*REQUIREMENT*:
Copy out the entries that follow, exactly as written.

*TASK INPUT*:
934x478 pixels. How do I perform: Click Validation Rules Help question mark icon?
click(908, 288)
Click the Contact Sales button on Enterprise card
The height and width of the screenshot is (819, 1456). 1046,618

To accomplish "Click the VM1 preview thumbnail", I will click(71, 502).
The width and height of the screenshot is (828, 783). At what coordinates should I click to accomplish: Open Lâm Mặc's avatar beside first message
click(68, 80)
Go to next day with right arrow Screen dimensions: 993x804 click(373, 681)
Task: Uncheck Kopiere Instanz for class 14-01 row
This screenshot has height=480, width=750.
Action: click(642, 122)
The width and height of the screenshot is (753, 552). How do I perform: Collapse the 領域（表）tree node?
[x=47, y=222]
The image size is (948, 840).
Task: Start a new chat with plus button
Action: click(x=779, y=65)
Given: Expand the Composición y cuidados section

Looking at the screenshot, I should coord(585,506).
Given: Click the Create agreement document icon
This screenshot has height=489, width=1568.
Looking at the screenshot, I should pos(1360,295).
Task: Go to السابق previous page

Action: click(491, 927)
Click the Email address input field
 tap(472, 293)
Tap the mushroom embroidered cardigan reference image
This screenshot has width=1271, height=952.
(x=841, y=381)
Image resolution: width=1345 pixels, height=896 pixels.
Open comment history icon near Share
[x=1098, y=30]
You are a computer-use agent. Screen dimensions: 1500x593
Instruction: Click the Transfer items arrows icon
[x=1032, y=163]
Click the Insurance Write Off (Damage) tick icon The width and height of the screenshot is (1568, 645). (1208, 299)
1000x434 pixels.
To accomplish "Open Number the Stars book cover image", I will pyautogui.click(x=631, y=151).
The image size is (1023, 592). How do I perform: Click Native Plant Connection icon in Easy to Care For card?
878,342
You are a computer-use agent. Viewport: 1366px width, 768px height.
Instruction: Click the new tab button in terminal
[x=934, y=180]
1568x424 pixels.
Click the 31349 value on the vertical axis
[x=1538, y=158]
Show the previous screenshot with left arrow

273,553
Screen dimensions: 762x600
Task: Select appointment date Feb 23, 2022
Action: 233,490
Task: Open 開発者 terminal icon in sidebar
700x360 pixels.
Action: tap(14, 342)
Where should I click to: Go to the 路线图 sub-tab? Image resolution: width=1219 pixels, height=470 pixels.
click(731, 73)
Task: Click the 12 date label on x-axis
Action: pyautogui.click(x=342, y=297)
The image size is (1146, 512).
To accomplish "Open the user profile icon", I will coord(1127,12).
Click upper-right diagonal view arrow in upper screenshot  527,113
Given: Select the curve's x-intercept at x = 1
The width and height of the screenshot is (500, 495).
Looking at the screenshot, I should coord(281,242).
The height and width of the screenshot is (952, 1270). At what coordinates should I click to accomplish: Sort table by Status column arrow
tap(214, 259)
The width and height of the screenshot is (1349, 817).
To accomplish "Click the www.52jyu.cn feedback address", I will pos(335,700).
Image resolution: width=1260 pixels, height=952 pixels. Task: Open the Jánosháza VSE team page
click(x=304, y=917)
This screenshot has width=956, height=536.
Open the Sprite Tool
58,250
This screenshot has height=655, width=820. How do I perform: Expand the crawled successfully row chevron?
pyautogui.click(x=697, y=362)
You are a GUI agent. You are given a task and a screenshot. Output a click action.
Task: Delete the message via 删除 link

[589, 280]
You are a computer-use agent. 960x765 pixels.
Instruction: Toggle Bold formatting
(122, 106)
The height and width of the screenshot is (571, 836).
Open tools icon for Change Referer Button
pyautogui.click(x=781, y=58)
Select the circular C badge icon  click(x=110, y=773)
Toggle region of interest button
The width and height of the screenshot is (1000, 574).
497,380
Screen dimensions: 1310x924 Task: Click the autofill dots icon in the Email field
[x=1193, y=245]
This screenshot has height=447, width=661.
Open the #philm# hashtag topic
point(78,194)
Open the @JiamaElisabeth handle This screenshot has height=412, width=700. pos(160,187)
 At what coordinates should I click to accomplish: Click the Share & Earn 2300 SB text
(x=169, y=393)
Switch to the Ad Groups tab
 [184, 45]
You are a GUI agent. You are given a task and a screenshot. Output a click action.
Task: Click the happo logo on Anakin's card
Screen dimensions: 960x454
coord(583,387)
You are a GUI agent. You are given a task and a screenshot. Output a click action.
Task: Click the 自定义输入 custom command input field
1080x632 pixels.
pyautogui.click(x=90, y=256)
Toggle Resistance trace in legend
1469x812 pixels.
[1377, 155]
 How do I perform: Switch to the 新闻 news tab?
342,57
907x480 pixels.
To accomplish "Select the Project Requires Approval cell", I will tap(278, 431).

*TASK ANSWER*:
934x478 pixels. How do I perform: Click Validation Rules Help question mark icon?
click(908, 288)
Click the Contact Sales button on Enterprise card
The height and width of the screenshot is (819, 1456). 1046,618

To accomplish "Click the VM1 preview thumbnail", I will click(71, 502).
The width and height of the screenshot is (828, 783). At what coordinates should I click to accomplish: Open Lâm Mặc's avatar beside first message
click(68, 80)
Go to next day with right arrow Screen dimensions: 993x804 click(373, 681)
Task: Uncheck Kopiere Instanz for class 14-01 row
This screenshot has height=480, width=750.
Action: click(642, 122)
The width and height of the screenshot is (753, 552). How do I perform: Collapse the 領域（表）tree node?
[x=47, y=222]
The image size is (948, 840).
Task: Start a new chat with plus button
Action: click(x=779, y=65)
Given: Expand the Composición y cuidados section

Looking at the screenshot, I should coord(585,506).
Given: Click the Create agreement document icon
This screenshot has height=489, width=1568.
Looking at the screenshot, I should pos(1360,295).
Task: Go to السابق previous page

Action: click(491, 927)
Click the Email address input field
 tap(472, 293)
Tap the mushroom embroidered cardigan reference image
This screenshot has width=1271, height=952.
(x=841, y=381)
Image resolution: width=1345 pixels, height=896 pixels.
Open comment history icon near Share
[x=1098, y=30]
You are a computer-use agent. Screen dimensions: 1500x593
Instruction: Click the Transfer items arrows icon
[x=1032, y=163]
Click the Insurance Write Off (Damage) tick icon The width and height of the screenshot is (1568, 645). (1208, 299)
1000x434 pixels.
To accomplish "Open Number the Stars book cover image", I will pyautogui.click(x=631, y=151).
The image size is (1023, 592). How do I perform: Click Native Plant Connection icon in Easy to Care For card?
878,342
You are a computer-use agent. Viewport: 1366px width, 768px height.
Instruction: Click the new tab button in terminal
[x=934, y=180]
1568x424 pixels.
Click the 31349 value on the vertical axis
[x=1538, y=158]
Show the previous screenshot with left arrow

273,553
Screen dimensions: 762x600
Task: Select appointment date Feb 23, 2022
Action: 233,490
Task: Open 開発者 terminal icon in sidebar
700x360 pixels.
Action: tap(14, 342)
Where should I click to: Go to the 路线图 sub-tab? Image resolution: width=1219 pixels, height=470 pixels.
click(731, 73)
Task: Click the 12 date label on x-axis
Action: pyautogui.click(x=342, y=297)
The image size is (1146, 512).
To accomplish "Open the user profile icon", I will coord(1127,12).
Click upper-right diagonal view arrow in upper screenshot  527,113
Given: Select the curve's x-intercept at x = 1
The width and height of the screenshot is (500, 495).
Looking at the screenshot, I should coord(281,242).
The height and width of the screenshot is (952, 1270). At what coordinates should I click to accomplish: Sort table by Status column arrow
tap(214, 259)
The width and height of the screenshot is (1349, 817).
To accomplish "Click the www.52jyu.cn feedback address", I will pos(335,700).
Image resolution: width=1260 pixels, height=952 pixels. Task: Open the Jánosháza VSE team page
click(x=304, y=917)
This screenshot has width=956, height=536.
Open the Sprite Tool
58,250
This screenshot has height=655, width=820. How do I perform: Expand the crawled successfully row chevron?
pyautogui.click(x=697, y=362)
You are a GUI agent. You are given a task and a screenshot. Output a click action.
Task: Delete the message via 删除 link

[589, 280]
You are a computer-use agent. 960x765 pixels.
Instruction: Toggle Bold formatting
(122, 106)
The height and width of the screenshot is (571, 836).
Open tools icon for Change Referer Button
pyautogui.click(x=781, y=58)
Select the circular C badge icon  click(x=110, y=773)
Toggle region of interest button
The width and height of the screenshot is (1000, 574).
497,380
Screen dimensions: 1310x924 Task: Click the autofill dots icon in the Email field
[x=1193, y=245]
This screenshot has height=447, width=661.
Open the #philm# hashtag topic
point(78,194)
Open the @JiamaElisabeth handle This screenshot has height=412, width=700. pos(160,187)
 At what coordinates should I click to accomplish: Click the Share & Earn 2300 SB text
(x=169, y=393)
Switch to the Ad Groups tab
 [184, 45]
You are a GUI agent. You are given a task and a screenshot. Output a click action.
Task: Click the happo logo on Anakin's card
Screen dimensions: 960x454
coord(583,387)
You are a GUI agent. You are given a task and a screenshot. Output a click action.
Task: Click the 自定义输入 custom command input field
1080x632 pixels.
pyautogui.click(x=90, y=256)
Toggle Resistance trace in legend
1469x812 pixels.
[1377, 155]
 How do I perform: Switch to the 新闻 news tab?
342,57
907x480 pixels.
To accomplish "Select the Project Requires Approval cell", I will tap(278, 431).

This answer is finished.